Le journal a fustigé les Etats qui ont posé comme condition préalable à toute aide financière le libre accès des organisations humanitaires internationales au delta de l'Irrawaddy, la région la plus affectée par Nargis.
"La population de Birmanie est capable de se relever de telles catastrophes naturelles, même sans assistance internationale", a affirmé le New Light of Myanmar, précisant que les habitants des zones côtières dévastées "peuvent facilement se procurer du poisson" et qu'"en ce début de mousson, on trouve de grosses grenouilles comestibles en abondance".

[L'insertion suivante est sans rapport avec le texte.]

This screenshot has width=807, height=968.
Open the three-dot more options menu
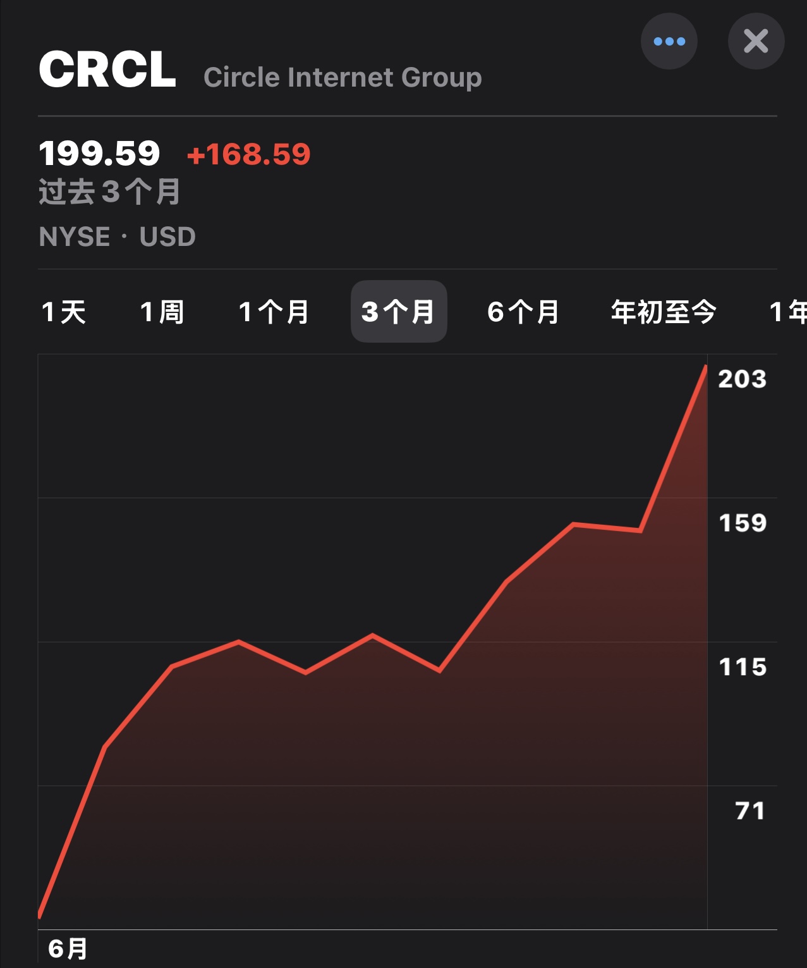669,41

"Les habitants peuvent survivre en comptant sur eux-mêmes, même s'ils ne reçoivent pas de tablettes de chocolat de la communauté internationale", a dit le quotidien de la junte, selon qui autoriser les sauveteurs étrangers à se rendre librement dans le delta reviendrait à accorder aux donateurs "la permission de pénétrer dans toutes les maisons à discrétion".
Cette tirade enflammée survient alors que les généraux birmans ont encore renforcé leur emprise sur la Birmanie, prolongeant mardi d'un an l'assignation à résidence qui frappe depuis 2003 l'opposante Aung San Suu Kyi et confirmant brusquement vendredi la "promulgation" d'une nouvelle Constitution.

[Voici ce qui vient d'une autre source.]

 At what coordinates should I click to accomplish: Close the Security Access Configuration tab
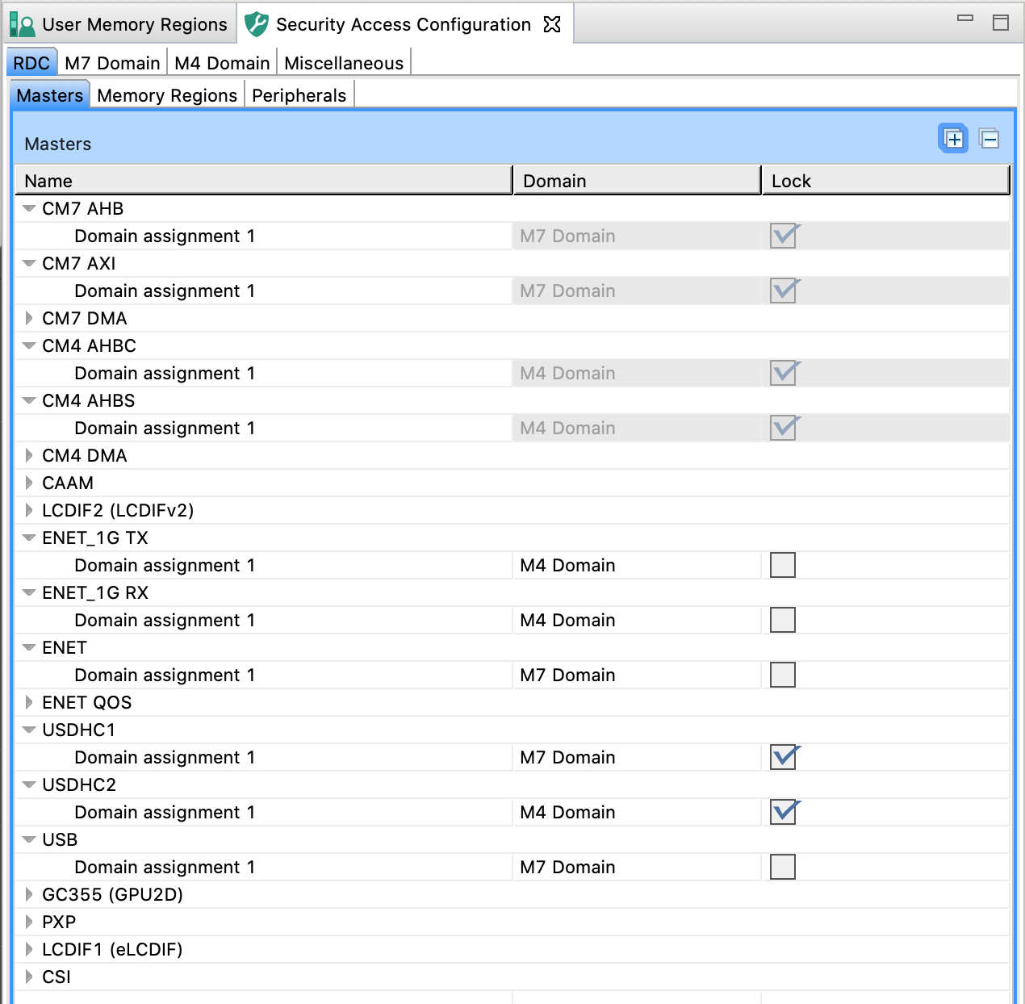point(552,24)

Un communiqué signé par l'homme fort de la junte Than Shwe, publié en première page du New Light of Myanmar, assure que le texte a été approuvé par 92,48% des électeurs lors d'un référendum les 10 et 24 mai. Il était initialement prévu que cette Constitution n'entre en vigueur qu'après des élections en 2010.
La junte n'a pas expliqué les raisons de cette annonce soudaine.
"Pour moi, ce n'est rien de plus qu'une proclamation de victoire", a estimé Aung Naing Oo, analyste birman réfugié en Thaïlande.
Le cyclone Nargis, qui a ravagé le sud de la Birmanie les 2 et 3 mai, a fait officiellement au moins 133.600 morts et disparus et 2,4 millions de sinistrés.
L'ONU estime que, quatre semaines après le passage de Nargis, environ un million de rescapés ont besoin d'une aide urgente dans le delta de l'Irrawaddy, région restée jusqu'à cette semaine fermée aux équipes de secours étrangères.
Malgré les nouvelles critiques des médias officiels birmans, les agences d'aide humanitaire des Nations unies ont indiqué qu'elles obtenaient désormais plus rapidement visas et permis d'accès au delta.
"Il y a des indications prometteuses qui suggèrent que le gouvernement va en gros dans la bonne direction", a assuré Terje Skavdal, un haut responsable humanitaire de l'ONU, lors d'une conférence de presse à Bangkok.
Mais l'accès demeure beaucoup moins aisé pour les organisations privées.
"Parfois il y a des obstacles, parfois non", a expliqué M. Skavdal.
"Il est particulièrement important qu'un accès libre et inconditionnel soit garanti à la Croix Rouge et aux ONG internationales, comme convenu la semaine dernière entre les hauts dirigeants birmans et le secrétaire général" de l'ONU Ban Ki-moon, a-t-il ajouté.
"La situation n'est pas très claire. Certaines des ONG les plus importantes semblent avoir des problèmes", a poursuivi M. Skavdal.
Une nouvelle équipe d'évaluation de l'Association des nations d'Asie du Sud-Est (Asean) était par ailleurs attendue à Rangoun vendredi pour une mission humanitaire de deux semaines.